More specifically, a diving jacket for retaining warmth of a diver's torso is provided with an inner surface and an outer surface. The outer surface is defined by first and second front torso portions fastened to a back portion. The first and second torso portions each have a shoulder end and a waist end. At least one loop is attached to the outer surface of the diving jacket to define an aperture that is dimensioned to accommodate a corresponding strap of a buoyancy compensator for allowing the buoyancy compensator to be secured to the outer surface of the diving jacket. In the preferred embodiment, a releasable fastener is provided for securing opposing edges of the first and second front torso portions.

BRIEF DESCRIPTION OF THE SEVERAL VIEWS OF THE DRAWINGS

FIG. 1 is a front view of a conventional buoyancy compensator shown in an open position;

FIG. 2 is a front view of the present diving jacket;

FIG. 3 is a rear view of the present diving jacket;

FIG. 4 is a front view of a partial assembly of the present diving jacket and a conventional buoyancy compensator; and

FIG. 5 is a front view of the present diving jacket assembled with a conventional buoyancy compensator.
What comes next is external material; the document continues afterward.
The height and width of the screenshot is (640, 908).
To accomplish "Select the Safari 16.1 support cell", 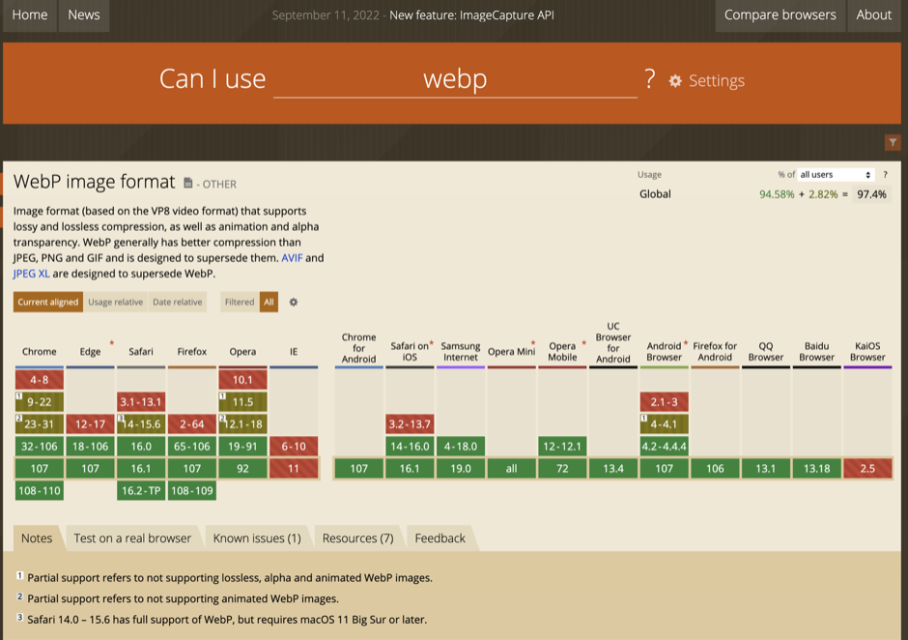I will point(140,468).
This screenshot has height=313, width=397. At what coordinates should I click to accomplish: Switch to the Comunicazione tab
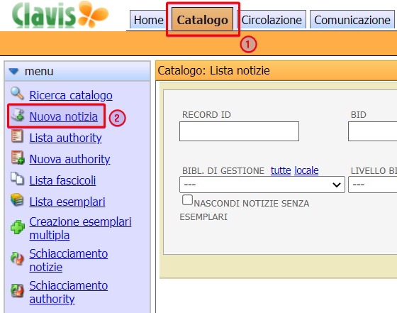click(x=352, y=20)
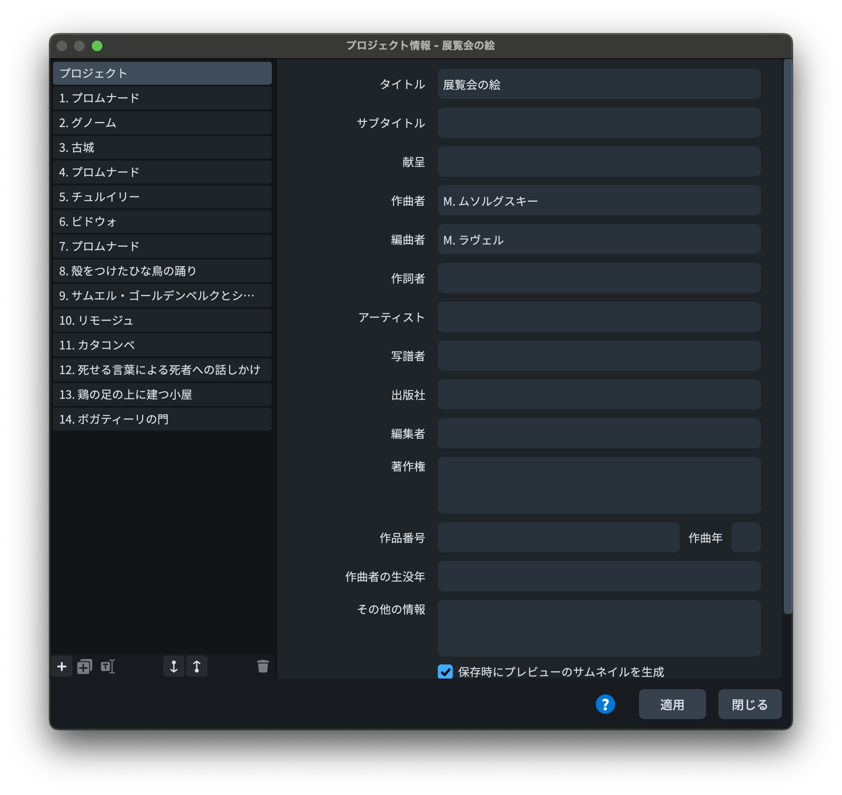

DETAILED DESCRIPTION OF THE INVENTION

Referring now to FIG. 1, a conventional buoyancy compensator ("BC") is generally designated 10, and includes a back portion 12 to which a generally cylindrical air tank 13 is connected to the BC's outer side 14. Preferably, two over-the-shoulder straps 16 are attached to the back portion 12 of the BC 10. In use, these over-the-shoulder straps 16 are placed over the shoulders of a diver and are releasably engaged with coordinating vertical straps 18, thereby securing the BC 10 to the diver. Additionally, a cummerbund strap 20 is attached to an inside surface 22 of the BC 10 and is provided with a pair of ends, each having an attachment portion 24 of VELCROŽ brand hook and loop or equivalent easily releasable fastener materials. The attachment portion 24 permits the cummerbund strap 20 to be fastened together after being placed around a diver's waist. The cummerbund strap 20 further secures the BC 10 to the diver's body.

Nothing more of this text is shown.